Return the lines below in which the string "computer" occurs.

[Stored data]

------

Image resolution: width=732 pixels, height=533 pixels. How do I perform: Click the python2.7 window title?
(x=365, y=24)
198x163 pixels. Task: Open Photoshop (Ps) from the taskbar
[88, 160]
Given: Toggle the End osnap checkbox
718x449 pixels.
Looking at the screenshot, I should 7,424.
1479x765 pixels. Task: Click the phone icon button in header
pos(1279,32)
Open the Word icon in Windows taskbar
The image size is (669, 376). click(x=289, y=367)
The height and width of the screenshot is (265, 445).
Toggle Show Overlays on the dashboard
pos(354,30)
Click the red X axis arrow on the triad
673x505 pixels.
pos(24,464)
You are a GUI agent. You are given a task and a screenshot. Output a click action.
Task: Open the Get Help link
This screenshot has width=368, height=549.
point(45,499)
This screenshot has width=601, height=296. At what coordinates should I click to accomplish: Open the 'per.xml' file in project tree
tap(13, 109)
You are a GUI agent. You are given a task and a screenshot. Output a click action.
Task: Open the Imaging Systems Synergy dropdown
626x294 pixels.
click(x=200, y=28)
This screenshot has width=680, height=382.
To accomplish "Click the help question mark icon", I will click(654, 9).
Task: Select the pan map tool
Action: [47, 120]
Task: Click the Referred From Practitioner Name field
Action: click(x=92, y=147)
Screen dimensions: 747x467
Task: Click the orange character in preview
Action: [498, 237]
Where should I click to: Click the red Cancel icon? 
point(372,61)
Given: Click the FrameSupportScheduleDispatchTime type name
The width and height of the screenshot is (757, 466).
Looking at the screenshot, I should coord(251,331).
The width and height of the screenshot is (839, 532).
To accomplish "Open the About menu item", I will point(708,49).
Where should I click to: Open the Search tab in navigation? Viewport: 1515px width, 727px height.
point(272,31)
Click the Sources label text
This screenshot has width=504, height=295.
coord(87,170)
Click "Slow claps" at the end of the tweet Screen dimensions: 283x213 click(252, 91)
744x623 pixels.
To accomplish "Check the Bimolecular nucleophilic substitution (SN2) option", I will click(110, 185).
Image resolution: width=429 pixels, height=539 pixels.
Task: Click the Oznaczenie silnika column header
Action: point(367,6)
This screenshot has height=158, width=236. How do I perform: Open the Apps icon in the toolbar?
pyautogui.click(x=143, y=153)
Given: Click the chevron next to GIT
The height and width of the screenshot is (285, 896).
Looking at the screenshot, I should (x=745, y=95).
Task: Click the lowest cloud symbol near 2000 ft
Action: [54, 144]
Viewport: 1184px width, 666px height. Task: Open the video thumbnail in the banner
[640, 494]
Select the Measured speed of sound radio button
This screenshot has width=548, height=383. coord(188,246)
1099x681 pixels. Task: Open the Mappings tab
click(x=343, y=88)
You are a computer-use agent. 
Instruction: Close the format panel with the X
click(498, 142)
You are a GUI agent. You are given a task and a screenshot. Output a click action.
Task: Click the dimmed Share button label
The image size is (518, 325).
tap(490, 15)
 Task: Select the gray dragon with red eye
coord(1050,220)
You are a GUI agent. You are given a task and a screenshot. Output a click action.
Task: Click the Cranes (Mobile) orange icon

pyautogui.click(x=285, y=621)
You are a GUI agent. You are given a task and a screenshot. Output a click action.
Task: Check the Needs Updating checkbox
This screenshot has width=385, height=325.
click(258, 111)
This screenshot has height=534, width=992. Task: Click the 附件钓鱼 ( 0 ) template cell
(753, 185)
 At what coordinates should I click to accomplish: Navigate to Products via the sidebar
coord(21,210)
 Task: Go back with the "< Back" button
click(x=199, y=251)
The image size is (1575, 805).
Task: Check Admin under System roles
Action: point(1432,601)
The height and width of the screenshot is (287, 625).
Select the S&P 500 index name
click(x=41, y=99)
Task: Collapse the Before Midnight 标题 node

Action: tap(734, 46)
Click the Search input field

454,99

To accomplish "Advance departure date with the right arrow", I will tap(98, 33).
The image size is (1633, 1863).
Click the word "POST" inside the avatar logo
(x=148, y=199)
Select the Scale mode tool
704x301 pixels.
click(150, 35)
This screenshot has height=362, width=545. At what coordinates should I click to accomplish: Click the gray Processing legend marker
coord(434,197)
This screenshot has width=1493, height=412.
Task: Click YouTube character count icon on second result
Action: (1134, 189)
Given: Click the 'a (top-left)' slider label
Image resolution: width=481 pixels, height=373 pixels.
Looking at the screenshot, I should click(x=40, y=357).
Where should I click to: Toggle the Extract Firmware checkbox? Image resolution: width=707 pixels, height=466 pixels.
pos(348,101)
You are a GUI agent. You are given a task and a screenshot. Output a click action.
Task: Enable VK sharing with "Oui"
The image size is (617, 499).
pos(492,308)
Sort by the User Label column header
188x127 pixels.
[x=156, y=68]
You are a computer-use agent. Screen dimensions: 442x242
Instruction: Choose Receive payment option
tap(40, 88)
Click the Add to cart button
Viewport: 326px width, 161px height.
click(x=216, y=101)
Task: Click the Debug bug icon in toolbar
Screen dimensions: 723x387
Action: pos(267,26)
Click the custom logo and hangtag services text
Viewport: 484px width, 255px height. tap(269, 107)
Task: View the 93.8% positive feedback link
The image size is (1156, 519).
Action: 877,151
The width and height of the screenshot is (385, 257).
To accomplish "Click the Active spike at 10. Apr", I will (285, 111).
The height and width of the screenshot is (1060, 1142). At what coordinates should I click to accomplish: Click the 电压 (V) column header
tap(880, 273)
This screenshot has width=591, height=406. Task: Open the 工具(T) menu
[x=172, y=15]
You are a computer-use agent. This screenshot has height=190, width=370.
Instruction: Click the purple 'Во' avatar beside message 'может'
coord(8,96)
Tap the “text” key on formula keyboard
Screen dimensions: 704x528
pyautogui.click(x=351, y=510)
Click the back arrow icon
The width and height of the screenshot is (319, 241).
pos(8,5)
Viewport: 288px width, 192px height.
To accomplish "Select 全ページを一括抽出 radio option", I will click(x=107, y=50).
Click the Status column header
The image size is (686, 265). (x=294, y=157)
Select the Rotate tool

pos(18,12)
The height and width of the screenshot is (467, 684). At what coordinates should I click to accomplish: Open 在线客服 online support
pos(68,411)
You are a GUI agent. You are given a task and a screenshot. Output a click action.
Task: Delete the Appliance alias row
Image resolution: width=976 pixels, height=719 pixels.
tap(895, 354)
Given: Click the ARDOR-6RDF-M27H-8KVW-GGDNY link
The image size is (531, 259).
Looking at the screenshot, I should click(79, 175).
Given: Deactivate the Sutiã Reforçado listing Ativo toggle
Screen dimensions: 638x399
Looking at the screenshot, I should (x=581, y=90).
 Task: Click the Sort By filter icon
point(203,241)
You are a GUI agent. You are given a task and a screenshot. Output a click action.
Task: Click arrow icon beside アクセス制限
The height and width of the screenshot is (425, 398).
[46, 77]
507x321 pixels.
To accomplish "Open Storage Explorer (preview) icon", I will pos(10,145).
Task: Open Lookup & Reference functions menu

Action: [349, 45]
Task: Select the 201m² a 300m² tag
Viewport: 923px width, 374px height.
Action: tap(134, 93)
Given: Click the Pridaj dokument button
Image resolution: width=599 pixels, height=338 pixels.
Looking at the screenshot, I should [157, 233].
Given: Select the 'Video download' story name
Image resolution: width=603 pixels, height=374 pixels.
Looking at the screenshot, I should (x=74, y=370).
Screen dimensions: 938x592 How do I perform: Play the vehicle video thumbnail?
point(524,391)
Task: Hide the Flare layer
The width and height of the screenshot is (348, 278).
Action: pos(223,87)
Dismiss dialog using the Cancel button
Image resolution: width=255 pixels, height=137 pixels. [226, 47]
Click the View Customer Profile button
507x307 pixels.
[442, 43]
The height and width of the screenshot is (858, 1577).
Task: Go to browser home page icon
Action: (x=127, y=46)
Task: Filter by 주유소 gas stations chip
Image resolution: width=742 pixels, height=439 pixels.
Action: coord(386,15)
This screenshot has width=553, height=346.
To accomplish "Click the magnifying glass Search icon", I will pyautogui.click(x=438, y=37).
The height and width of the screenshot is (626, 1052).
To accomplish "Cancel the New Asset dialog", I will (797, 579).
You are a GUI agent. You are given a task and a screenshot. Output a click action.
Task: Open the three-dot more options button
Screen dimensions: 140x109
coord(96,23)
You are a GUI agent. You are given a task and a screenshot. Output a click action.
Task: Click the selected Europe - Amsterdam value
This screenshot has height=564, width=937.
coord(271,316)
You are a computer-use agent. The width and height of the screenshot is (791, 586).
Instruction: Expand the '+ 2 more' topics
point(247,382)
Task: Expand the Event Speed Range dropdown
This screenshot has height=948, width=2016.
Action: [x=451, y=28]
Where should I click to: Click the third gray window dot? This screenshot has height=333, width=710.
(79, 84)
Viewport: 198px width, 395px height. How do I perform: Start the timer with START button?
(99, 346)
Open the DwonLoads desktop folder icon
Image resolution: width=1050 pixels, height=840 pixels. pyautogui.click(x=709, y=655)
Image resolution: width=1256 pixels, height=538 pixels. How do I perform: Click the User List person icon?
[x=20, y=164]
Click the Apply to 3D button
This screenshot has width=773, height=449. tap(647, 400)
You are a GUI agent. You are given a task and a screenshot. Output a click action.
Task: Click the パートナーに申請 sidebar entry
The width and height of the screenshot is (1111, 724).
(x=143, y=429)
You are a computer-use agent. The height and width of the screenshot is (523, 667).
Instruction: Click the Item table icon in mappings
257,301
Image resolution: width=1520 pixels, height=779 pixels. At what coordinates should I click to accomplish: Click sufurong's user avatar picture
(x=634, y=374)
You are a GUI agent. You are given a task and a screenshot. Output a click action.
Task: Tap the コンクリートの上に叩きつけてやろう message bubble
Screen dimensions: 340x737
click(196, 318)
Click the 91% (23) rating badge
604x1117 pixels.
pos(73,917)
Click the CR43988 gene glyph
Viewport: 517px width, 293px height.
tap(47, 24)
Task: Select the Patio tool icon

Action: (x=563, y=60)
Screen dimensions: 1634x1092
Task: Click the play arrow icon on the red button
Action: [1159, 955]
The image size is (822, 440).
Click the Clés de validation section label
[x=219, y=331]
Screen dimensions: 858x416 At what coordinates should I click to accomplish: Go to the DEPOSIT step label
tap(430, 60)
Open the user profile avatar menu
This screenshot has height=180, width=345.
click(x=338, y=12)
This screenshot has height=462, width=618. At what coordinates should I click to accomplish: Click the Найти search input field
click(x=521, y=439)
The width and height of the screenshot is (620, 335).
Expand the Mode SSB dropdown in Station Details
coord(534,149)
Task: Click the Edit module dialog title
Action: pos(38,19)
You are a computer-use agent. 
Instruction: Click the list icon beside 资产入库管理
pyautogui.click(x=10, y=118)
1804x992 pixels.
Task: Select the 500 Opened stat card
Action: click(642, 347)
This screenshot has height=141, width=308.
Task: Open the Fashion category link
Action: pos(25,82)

------

THE COMPLETED TASK:
You are a computer-use agent. 
You are a computer-use agent. Screen dimensions: 442x242
You are a computer-use agent. This screenshot has height=190, width=370.
You are a computer-use agent. The width and height of the screenshot is (791, 586).
You are a computer-use agent. The height and width of the screenshot is (523, 667).
You are a computer-use agent. 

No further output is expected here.